• [What is expected] The full listing, copied exactly and free of pictures, is the expected reply.

──────────

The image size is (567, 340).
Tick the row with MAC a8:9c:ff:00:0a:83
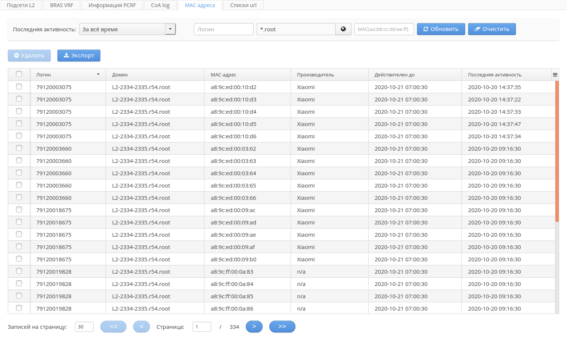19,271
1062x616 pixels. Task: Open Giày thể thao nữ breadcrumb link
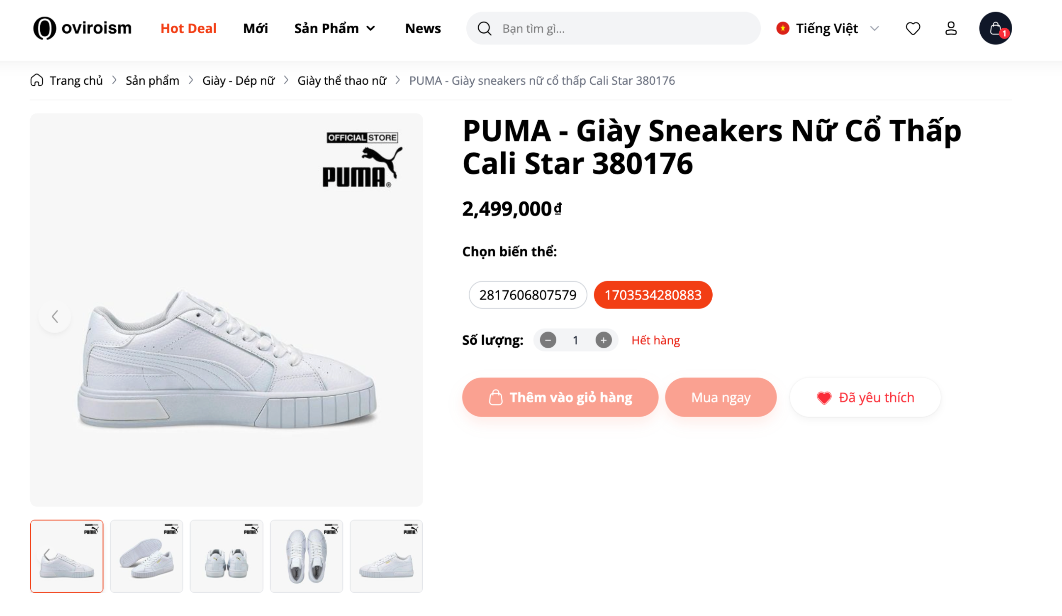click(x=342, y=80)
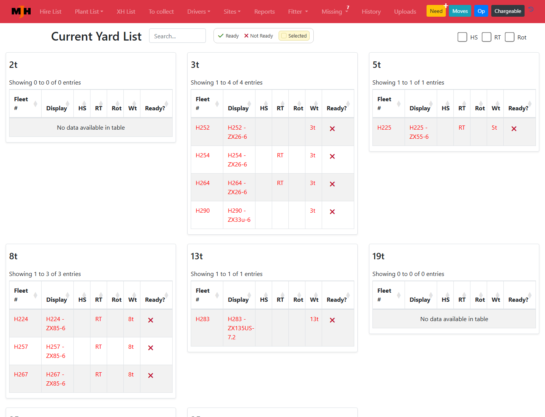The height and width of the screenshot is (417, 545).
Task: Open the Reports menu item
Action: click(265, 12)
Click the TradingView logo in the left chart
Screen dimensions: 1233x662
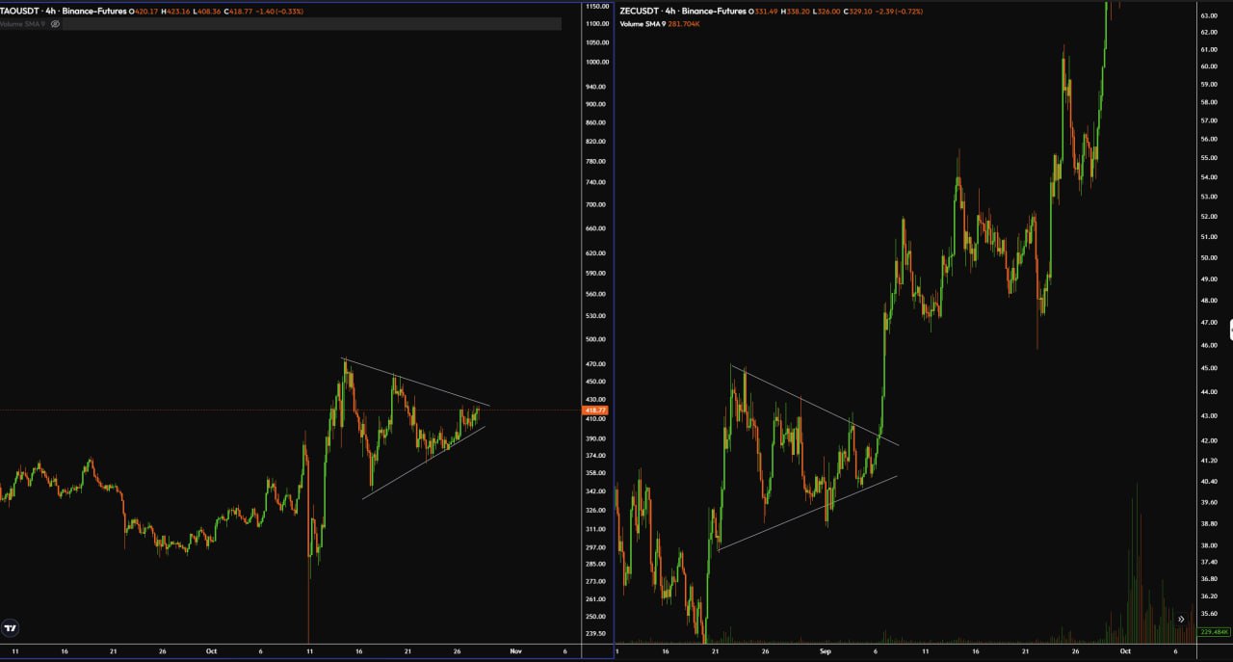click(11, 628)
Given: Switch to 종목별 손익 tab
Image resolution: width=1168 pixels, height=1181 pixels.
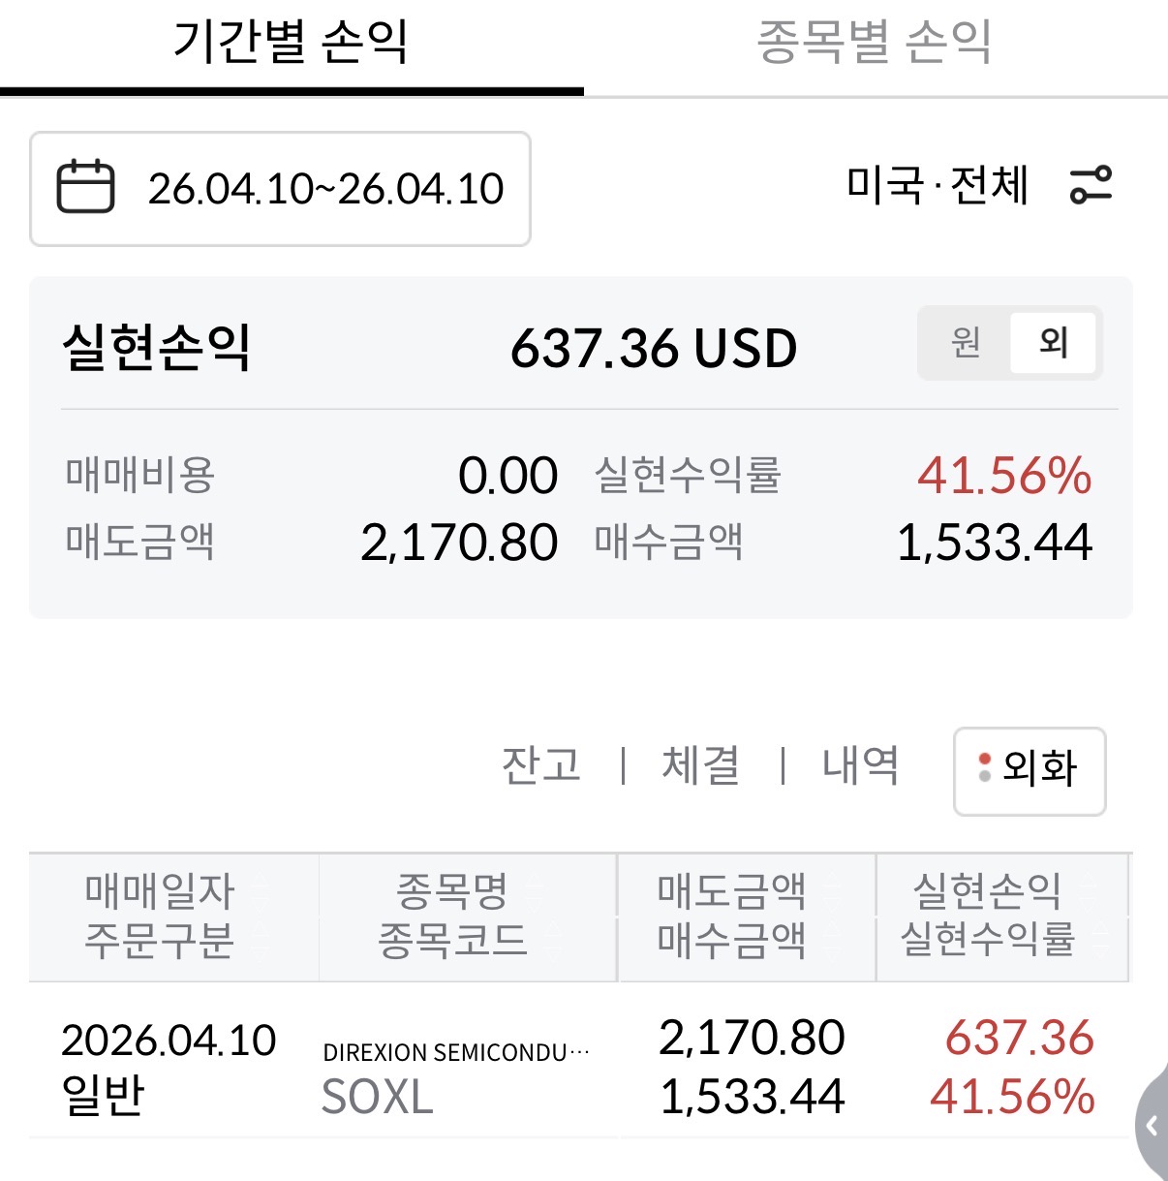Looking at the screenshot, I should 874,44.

──────────

• [Written solution]
The image size is (567, 340).
Tick the row with MAC a8:9c:ff:00:0a:83
19,271
1062x616 pixels. Task: Open Giày thể thao nữ breadcrumb link
click(x=342, y=80)
The height and width of the screenshot is (417, 545).
Task: Open the Reports menu item
Action: click(265, 12)
Click the TradingView logo in the left chart
Screen dimensions: 1233x662
click(11, 628)
Given: Switch to 종목별 손익 tab
Image resolution: width=1168 pixels, height=1181 pixels.
Looking at the screenshot, I should 874,44.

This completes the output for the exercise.